#### [What is required]
Format the records starting at the line containing "This screenshot has height=502, width=781." and ending at the line containing "click(259, 323)" as a numbered list, leaving out any blank lines.

[Extracted data entries]
=-=-=-=-=
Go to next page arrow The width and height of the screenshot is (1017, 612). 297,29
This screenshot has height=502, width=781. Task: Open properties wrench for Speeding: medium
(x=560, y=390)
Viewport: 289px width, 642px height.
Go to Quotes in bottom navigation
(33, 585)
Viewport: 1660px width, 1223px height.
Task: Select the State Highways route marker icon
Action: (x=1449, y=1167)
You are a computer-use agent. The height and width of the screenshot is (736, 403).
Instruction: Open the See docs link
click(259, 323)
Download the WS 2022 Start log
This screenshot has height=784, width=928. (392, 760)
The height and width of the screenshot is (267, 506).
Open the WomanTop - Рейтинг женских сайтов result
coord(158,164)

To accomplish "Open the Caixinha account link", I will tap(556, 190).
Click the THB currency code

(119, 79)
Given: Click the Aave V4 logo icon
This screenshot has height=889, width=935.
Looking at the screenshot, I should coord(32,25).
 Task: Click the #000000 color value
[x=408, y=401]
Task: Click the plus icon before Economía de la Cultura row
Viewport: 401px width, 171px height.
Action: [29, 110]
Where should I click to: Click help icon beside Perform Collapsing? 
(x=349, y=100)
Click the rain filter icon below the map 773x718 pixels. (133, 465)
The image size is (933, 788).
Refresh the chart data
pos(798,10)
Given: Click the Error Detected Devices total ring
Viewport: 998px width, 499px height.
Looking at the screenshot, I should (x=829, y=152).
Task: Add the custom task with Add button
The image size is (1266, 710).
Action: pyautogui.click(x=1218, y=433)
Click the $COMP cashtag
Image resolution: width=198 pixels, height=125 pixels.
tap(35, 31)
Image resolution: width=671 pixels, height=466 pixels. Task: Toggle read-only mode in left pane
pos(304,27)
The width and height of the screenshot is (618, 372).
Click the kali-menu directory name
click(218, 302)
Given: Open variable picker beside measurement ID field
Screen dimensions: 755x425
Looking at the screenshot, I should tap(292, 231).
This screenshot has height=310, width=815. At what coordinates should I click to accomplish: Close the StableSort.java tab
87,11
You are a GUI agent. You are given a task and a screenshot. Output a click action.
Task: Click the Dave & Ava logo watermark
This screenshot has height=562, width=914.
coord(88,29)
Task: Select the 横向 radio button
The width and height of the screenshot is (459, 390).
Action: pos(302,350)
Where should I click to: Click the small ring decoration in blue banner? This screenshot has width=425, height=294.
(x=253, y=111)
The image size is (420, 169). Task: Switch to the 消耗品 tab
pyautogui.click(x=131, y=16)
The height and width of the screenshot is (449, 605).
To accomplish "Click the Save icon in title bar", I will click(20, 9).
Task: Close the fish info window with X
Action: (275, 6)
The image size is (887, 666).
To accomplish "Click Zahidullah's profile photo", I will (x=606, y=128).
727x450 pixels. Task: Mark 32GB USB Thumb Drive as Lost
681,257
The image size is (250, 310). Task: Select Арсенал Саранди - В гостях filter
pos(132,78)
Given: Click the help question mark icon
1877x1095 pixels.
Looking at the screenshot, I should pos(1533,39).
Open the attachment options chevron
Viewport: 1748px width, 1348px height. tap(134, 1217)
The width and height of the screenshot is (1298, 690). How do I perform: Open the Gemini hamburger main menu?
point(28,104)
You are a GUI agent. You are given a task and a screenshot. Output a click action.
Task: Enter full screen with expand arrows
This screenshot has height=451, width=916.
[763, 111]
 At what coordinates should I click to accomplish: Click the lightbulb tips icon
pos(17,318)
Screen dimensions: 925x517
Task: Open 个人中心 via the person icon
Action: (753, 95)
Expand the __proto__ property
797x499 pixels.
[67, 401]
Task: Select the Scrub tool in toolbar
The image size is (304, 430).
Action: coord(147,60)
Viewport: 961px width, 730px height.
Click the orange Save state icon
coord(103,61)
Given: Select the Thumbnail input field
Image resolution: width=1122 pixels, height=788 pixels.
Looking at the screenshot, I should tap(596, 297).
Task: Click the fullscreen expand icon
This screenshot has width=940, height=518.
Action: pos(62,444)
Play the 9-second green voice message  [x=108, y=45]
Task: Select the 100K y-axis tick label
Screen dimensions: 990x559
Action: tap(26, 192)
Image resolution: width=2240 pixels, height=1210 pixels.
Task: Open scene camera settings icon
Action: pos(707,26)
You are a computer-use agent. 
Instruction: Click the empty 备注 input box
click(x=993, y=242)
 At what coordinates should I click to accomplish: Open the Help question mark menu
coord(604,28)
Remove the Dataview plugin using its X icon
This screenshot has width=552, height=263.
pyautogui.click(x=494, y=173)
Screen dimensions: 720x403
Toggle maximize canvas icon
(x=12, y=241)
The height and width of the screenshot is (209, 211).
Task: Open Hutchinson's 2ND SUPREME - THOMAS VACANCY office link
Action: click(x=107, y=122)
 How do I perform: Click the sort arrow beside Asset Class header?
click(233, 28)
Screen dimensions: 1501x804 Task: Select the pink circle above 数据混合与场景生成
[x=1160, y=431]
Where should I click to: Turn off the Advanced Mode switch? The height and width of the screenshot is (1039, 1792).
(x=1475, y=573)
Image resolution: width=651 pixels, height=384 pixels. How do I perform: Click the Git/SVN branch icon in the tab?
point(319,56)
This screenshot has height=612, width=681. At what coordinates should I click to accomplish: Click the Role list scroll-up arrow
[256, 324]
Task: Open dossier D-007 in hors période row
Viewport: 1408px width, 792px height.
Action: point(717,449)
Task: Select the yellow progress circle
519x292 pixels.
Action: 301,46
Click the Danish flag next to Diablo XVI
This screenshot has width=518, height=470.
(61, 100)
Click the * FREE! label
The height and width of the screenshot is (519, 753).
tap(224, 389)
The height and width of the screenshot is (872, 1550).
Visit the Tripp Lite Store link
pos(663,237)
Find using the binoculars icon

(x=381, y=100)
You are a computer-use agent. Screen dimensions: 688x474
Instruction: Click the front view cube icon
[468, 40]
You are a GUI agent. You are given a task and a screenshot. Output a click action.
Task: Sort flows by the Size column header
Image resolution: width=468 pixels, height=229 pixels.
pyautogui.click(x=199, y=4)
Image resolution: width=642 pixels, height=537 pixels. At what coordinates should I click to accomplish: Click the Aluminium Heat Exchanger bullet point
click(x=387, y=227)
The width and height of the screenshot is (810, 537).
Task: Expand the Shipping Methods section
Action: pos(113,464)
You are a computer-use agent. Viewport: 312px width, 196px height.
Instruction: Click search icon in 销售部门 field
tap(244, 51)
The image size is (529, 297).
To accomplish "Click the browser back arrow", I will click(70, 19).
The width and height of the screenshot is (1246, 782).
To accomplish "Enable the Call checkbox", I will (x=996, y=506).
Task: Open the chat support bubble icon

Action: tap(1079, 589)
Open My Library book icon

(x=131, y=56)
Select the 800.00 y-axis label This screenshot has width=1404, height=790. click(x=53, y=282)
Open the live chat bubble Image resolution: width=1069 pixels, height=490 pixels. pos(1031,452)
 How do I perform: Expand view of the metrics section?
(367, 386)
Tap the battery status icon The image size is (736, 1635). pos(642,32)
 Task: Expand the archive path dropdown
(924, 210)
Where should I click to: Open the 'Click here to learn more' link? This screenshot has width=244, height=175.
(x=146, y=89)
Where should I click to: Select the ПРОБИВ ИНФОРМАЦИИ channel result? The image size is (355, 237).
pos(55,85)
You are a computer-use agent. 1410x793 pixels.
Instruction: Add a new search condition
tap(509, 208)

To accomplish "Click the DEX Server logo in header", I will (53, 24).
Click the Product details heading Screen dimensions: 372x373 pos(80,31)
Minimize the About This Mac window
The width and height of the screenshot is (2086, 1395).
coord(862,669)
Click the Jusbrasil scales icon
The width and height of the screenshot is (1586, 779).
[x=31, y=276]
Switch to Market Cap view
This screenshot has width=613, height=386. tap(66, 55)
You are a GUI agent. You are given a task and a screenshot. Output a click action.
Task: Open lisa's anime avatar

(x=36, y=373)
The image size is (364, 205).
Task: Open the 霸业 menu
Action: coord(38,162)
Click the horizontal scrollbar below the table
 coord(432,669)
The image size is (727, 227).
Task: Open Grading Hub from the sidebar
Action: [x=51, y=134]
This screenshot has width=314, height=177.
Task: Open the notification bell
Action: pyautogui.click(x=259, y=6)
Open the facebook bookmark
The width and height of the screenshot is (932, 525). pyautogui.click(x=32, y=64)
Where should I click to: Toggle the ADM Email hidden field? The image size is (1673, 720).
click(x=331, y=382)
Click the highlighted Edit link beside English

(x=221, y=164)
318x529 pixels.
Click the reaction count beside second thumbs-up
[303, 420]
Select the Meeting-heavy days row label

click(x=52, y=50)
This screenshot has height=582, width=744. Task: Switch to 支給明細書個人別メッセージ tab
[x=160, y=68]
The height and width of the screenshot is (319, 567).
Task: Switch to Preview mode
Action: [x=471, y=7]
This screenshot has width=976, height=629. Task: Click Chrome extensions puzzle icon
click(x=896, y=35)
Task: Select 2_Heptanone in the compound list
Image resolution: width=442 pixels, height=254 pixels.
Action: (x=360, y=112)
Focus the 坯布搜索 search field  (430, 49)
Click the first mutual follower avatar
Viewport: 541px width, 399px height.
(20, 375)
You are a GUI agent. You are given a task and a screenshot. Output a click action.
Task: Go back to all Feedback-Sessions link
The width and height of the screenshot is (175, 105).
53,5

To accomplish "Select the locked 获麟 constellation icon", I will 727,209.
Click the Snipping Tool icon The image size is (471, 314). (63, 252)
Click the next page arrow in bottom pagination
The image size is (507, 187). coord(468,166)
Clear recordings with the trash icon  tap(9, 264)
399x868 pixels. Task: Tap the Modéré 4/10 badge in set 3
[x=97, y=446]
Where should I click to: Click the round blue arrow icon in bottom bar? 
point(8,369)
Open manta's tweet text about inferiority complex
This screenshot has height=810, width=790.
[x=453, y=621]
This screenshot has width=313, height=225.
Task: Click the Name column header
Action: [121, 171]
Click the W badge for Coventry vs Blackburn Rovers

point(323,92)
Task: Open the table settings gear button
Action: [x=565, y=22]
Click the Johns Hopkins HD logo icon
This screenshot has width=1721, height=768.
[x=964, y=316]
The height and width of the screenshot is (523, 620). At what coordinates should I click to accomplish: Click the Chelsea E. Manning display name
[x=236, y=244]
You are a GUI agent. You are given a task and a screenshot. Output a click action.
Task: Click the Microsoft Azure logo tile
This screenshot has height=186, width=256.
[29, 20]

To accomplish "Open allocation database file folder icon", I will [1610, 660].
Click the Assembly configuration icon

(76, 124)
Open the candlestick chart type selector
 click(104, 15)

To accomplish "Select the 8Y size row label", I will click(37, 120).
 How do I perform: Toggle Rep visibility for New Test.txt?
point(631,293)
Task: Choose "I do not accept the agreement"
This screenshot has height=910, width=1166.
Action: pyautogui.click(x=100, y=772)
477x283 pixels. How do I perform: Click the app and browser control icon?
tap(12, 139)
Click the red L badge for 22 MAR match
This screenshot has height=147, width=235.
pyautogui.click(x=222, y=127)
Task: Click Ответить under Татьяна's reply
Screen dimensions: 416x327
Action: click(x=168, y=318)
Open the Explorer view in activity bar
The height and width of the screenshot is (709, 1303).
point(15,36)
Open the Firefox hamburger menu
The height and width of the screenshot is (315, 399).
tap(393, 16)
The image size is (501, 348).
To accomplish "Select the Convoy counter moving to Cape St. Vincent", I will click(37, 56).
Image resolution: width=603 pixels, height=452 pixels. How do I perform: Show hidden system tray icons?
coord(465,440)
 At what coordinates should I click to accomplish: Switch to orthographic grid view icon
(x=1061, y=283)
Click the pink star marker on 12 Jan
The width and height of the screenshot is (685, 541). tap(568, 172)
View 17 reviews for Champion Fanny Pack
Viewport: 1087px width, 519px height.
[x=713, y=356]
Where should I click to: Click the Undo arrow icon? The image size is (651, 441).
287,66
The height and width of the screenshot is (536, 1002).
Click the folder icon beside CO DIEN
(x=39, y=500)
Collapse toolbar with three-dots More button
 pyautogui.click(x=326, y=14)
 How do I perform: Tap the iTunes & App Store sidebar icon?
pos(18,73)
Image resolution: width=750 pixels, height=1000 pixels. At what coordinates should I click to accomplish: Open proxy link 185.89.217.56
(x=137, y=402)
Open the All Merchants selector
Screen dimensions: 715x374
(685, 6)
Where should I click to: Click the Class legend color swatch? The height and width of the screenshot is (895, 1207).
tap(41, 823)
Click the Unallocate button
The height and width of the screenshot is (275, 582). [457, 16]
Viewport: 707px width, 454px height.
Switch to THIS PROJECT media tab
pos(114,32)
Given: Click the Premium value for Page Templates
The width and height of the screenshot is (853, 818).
=-=-=-=-=
#### [Solution to this task]
1. This screenshot has height=502, width=781. Task: Open properties wrench for Speeding: medium
2. (x=560, y=390)
3. Viewport: 289px width, 642px height.
4. Go to Quotes in bottom navigation
5. (33, 585)
6. Viewport: 1660px width, 1223px height.
7. Task: Select the State Highways route marker icon
8. Action: (x=1449, y=1167)
9. You are a computer-use agent. The height and width of the screenshot is (736, 403).
10. Instruction: Open the See docs link
11. click(259, 323)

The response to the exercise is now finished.